Ia menambahkan, eksistensinya sebagai pimpinan DPR yang sah juga sudah diakui oleh eksekutif yaitu Presiden Joko Widodo. Ia mencontohkan pimpinan DPR sudah pernah berkunjung langsung ke Jokowi untuk memberikan pertimbangan terkait dengan struktur kabinetnya. "Saat itu Jokowi mengatakan pada pimpinan DPR bahwa ingin bekerja dan bekerja," kata Agus menegaskan.

Dia merespon keinginan Jokowi untuk bekerja dengan mengatakan bahwa DPR juga akan segera membentuk komisi dan Alat Kelengkapan Dewan. Sehingga ia menilai Presiden Jokowi juga mengharapkan komisi dan AKD bisa terbentuk karena ingin cepat bekerja.

Komisi dan AKD mau tidak mau menjadi unsur penting bagi pemerintahan dalam menjalankan programnya. Terkait dengan Sekretaris Jenderal DPR yang diminta KIH untuk memfasilitasi pelantikan besok, ia mengharapkan agar Sekjen jangan melakukan langkah yang tidak sesuai peraturan perundang-undangan.

Dianggap sepi oleh KMP, Wakil Sekretaris Jenderal PDIP Ahmad Basarah menuturkan kepemimpinan komisi yang disahkan KMP tidak diakui KIH. Karena menurut hukum pemilihannya tidak memenuhi syarat tata tertib DPR Pasal 251 Ayat (1) dan (4) tentang pengambilan keputusan yang tidak memenuhi unsur setengah plus satu anggota dan setengah fraksi.

Sehingga secara logika kebijakan yang akan diambil komisi dan AKD bersifat ilegal. Menurutnya, pemerintah bisa mengabaikan segala bentuk koordinasi yang dilakukan pimpinan komisi versi KMP.

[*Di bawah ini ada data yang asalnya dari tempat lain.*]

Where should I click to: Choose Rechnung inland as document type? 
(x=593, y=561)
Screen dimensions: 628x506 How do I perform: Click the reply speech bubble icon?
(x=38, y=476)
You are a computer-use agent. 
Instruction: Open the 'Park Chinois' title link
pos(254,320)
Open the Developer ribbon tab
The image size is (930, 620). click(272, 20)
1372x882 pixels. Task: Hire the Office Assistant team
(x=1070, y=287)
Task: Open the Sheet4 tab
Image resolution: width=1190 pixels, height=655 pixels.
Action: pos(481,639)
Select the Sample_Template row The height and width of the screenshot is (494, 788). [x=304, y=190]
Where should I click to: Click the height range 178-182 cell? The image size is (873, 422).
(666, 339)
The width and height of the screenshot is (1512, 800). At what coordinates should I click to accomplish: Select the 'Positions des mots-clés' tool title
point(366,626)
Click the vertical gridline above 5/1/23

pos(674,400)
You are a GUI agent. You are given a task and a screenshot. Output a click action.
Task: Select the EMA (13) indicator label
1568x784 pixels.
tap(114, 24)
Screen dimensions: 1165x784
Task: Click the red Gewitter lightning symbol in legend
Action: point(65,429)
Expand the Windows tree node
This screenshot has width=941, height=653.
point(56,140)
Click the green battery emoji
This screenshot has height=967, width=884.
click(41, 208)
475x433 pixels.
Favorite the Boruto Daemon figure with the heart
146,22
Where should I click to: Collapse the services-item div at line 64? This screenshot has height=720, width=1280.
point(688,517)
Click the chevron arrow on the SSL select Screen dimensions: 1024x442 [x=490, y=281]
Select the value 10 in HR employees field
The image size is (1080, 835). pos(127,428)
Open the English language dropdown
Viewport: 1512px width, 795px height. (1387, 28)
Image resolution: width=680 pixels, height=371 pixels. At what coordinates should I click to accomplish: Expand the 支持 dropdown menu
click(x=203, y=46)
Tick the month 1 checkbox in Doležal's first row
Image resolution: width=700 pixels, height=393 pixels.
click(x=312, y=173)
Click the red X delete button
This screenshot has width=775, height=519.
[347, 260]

"Pimpinan komisi dan AKD adalah sarana menyampaikan aspirasi rakyat. Saya punya 82 ribu suara rakyat, ditambah 109 dari fraksi PDIP. Kalau dikonversikan dalam suara hampir 20 juta suara dimandatkan pada kami. Belum ditambah fraksi KIH lainnya," ujar Basarah di DPR, Jakarta, Kamis (30/10).  

Terkait pertemuan antara pimpinan DPR dengan Jokowi soal nomenklatur kabinet yang membuktikan Jokowi mengakui eksistensi pimpinan DPR yang digawangi KMP, menurutnya hal itu berada dalam konteks yang berbeda dengan yang terjadi dalam penetapan komisi dan AKD.

Sebelumnya, KIH dan KMP berkonflik terkait perebutan posisi pimpinan komisi dan alat kelengkapan dewan (AKD). KIH menolak menyerahkan nama-nama fraksi untuk komisi karena kedua koalisi itu tidak bersepakat soal jumlah pimpinan komisi.

KMP menawarkan hanya 6 pimpinan komisi, sementara KIH meminta agar setiap komisi dan AKD ada perwakilannya. Permintaan tersebut ditolak KMP. Akibat KIH belum juga mau menyerahkan nama komisi, akhirnya KMP mengambil langkah mengadakan pemilihan pimpinan komisi dan AKD tanpa melibatkan KIH.